Text and item location entries
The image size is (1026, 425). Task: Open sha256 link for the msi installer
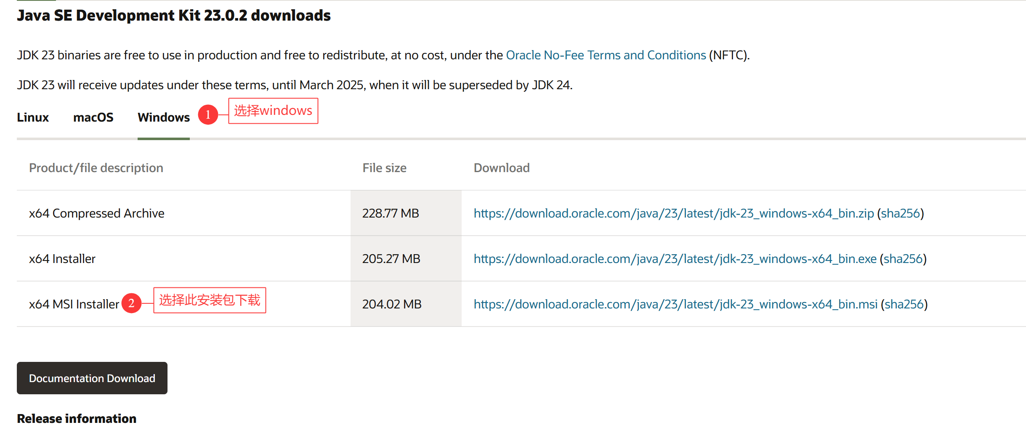904,304
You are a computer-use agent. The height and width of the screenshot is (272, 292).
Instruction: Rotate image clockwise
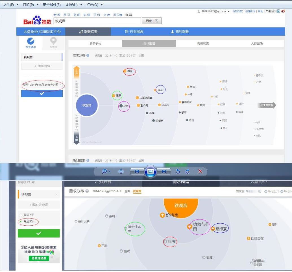coord(188,171)
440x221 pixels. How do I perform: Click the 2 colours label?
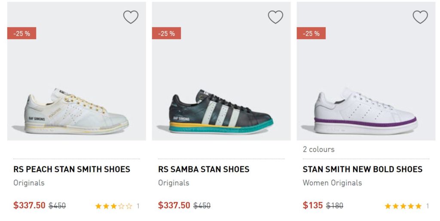click(318, 150)
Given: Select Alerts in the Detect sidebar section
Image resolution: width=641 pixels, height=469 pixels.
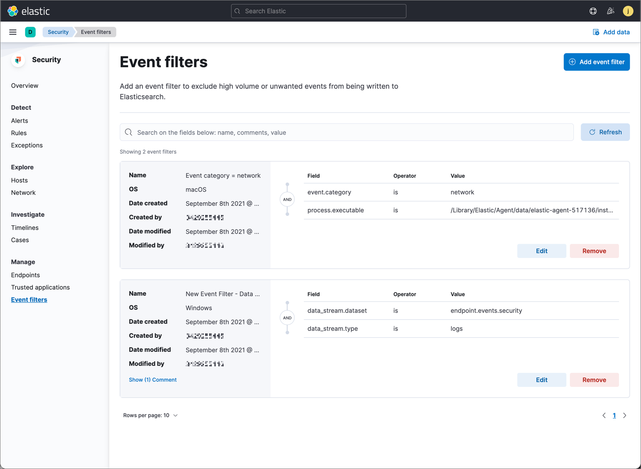Looking at the screenshot, I should coord(19,121).
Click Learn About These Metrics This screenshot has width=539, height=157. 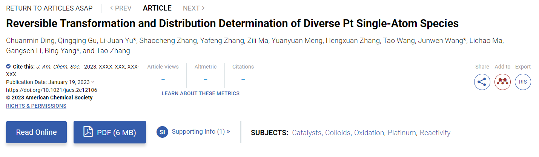click(x=201, y=93)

= CHALLENGE =
Convert everything in the material above from the line that contains "You are a computer-use" down to the line that contains "click(318, 150)", both included, into a Markdown table with the columns Row and Line, numbering each non-blank line in order. Omit the pictures from your answer.

= ANSWER TO THIS EXERCISE =
| Row | Line |
|---|---|
| 1 | You are a computer-use agent. The height and width of the screenshot is (272, 292). |
| 2 | Instruction: Rotate image clockwise |
| 3 | coord(188,171) |
| 4 | 440x221 pixels. How do I perform: Click the 2 colours label? |
| 5 | click(318, 150) |